PASSAGE:

--

Les affaires et scandales ne sont cependant que la partie émergée de l’iceberg ; d’autres facteurs expliquent que le premier ministre soit tombé en disgrâce auprès de ses alliés. En particulier, Johnson n’a pas su endiguer le mécontentement social qui s’est exprimé en juin par des grèves historiques, notamment dans les secteurs des transports, de la santé et de l’éducation, contre le coût de la vie qui a explosé. Les grévistes demandent de meilleures conditions de travail et des hausses de salaire, et préparent déjà des grèves soutenues pour cet automne, une perspective qui terrifie les partis bourgeois qui redoutent une résurgence de la lutte de classe dans le pays.

--

INFORMATIONS EXTRAITES:

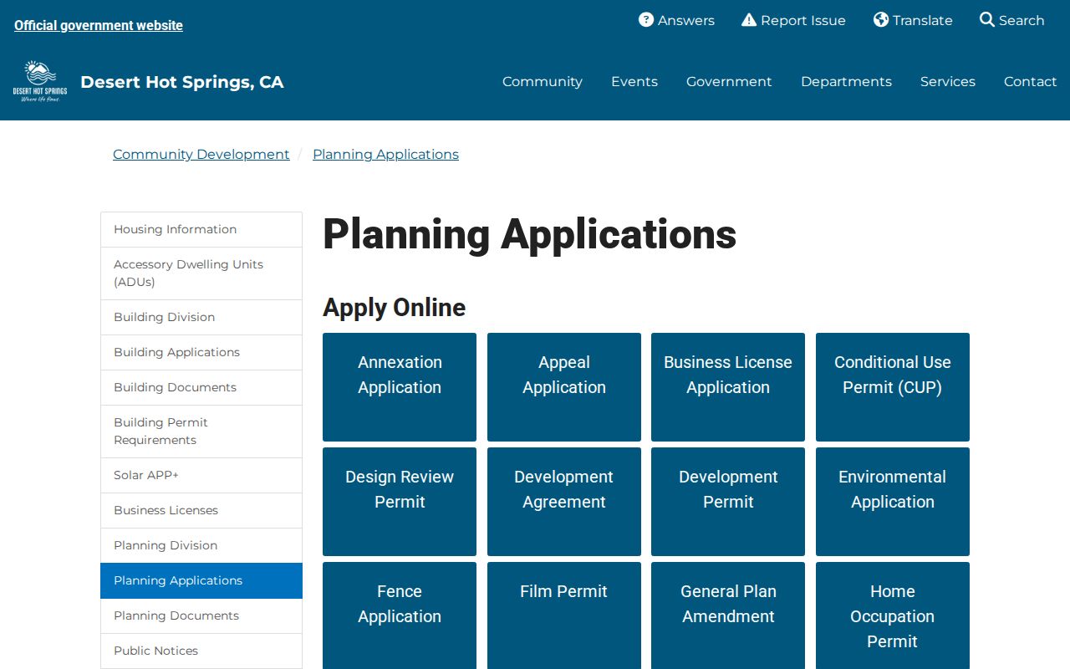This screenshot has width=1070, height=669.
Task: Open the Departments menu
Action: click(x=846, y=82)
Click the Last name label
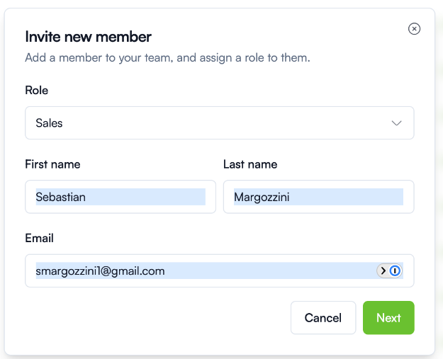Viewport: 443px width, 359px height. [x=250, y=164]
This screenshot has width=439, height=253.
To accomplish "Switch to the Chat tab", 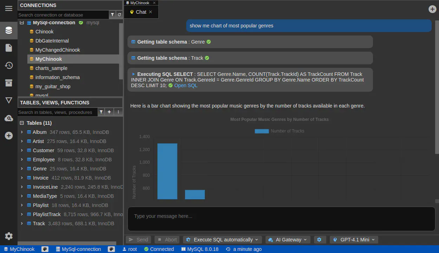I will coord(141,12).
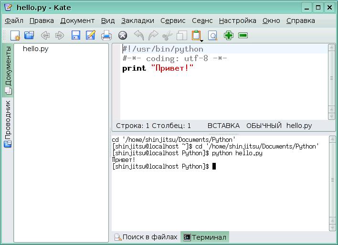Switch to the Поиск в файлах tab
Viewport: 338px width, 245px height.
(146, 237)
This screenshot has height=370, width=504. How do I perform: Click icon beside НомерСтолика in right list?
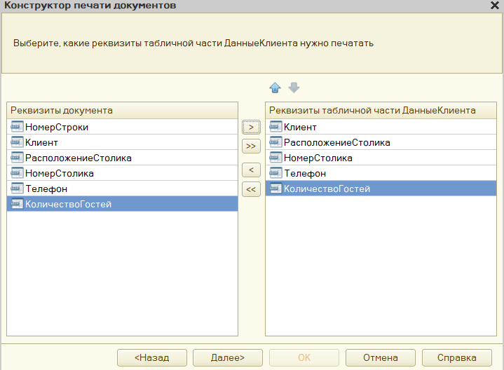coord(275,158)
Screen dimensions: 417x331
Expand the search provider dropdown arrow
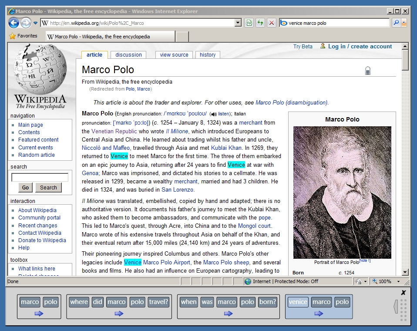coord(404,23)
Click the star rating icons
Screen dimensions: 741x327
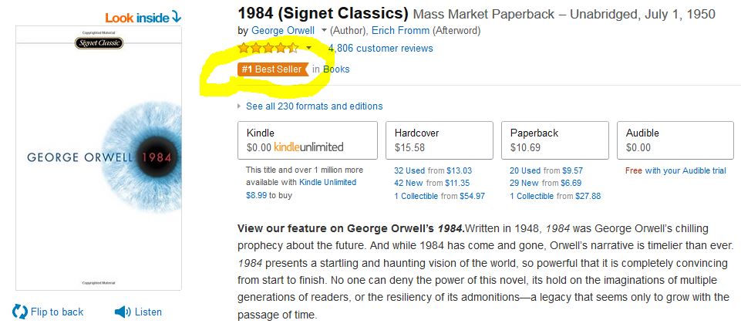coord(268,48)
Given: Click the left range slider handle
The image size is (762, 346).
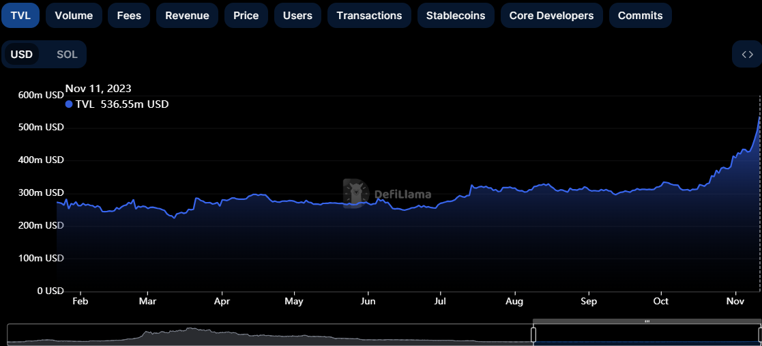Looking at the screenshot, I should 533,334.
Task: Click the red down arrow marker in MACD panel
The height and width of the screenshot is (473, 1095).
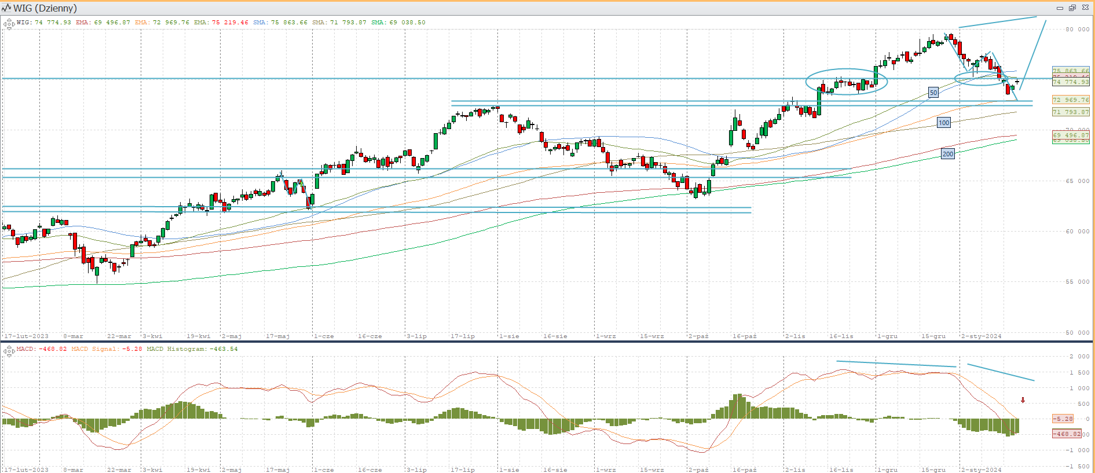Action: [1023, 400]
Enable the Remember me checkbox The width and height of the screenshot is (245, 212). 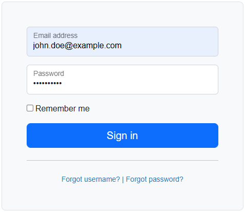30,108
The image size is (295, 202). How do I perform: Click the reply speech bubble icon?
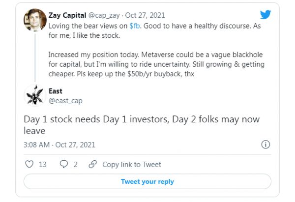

--

QUESTIONS:
**a)** Traduisez en anglais la phrase suivante, tirée du passage sur la disgrâce de Johnson : « Les grévistes demandent de meilleures conditions de travail et des hausses de salaire, et préparent déjà des grèves soutenues pour cet automne, une perspective qui terrifie les partis bourgeois qui redoutent une résurgence de la lutte de classe dans le pays. »
**b)** Reprenez le passage sur la disgrâce de Johnson après sa dernière phrase et poursuivez-le en quelques phrases.

RÉPONSES DÉTAILLÉES:
**a)** The strikers are demanding better working conditions and wage increases, and are already preparing sustained strikes for this fall, a prospect that terrifies the bourgeois parties, which fear a resurgence of class struggle in the country.

**b)**
À cela s’ajoute une croissance en berne pour le pays qui, si elle devrait s’élever à 3,6 % cette année, devrait stagner l’an prochain voire passer dans la négative, ce qui en fera le pays du G7 ayant la croissance la plus faible en 2023. Ces chiffres désastreux pour les conservateurs sont en grande partie liés aux conséquences du Brexit, même si le gouvernement se refuse toujours de l’avouer. Un autre facteur est bien entendu la guerre en Ukraine qui, s’il elle a pû être utile à Johnson pour se forger une image de chef de guerre en émulant la rhétorique et la communication d’un Zelenskyy, est désormais un énorme facteur de mécontentement dans la population du fait des conséquences désormais tangibles de la guerre ; selon la plupart des estimations, les britanniques vont devoir faire face à une inflation dépassant les 10 % avant la fin de l’année.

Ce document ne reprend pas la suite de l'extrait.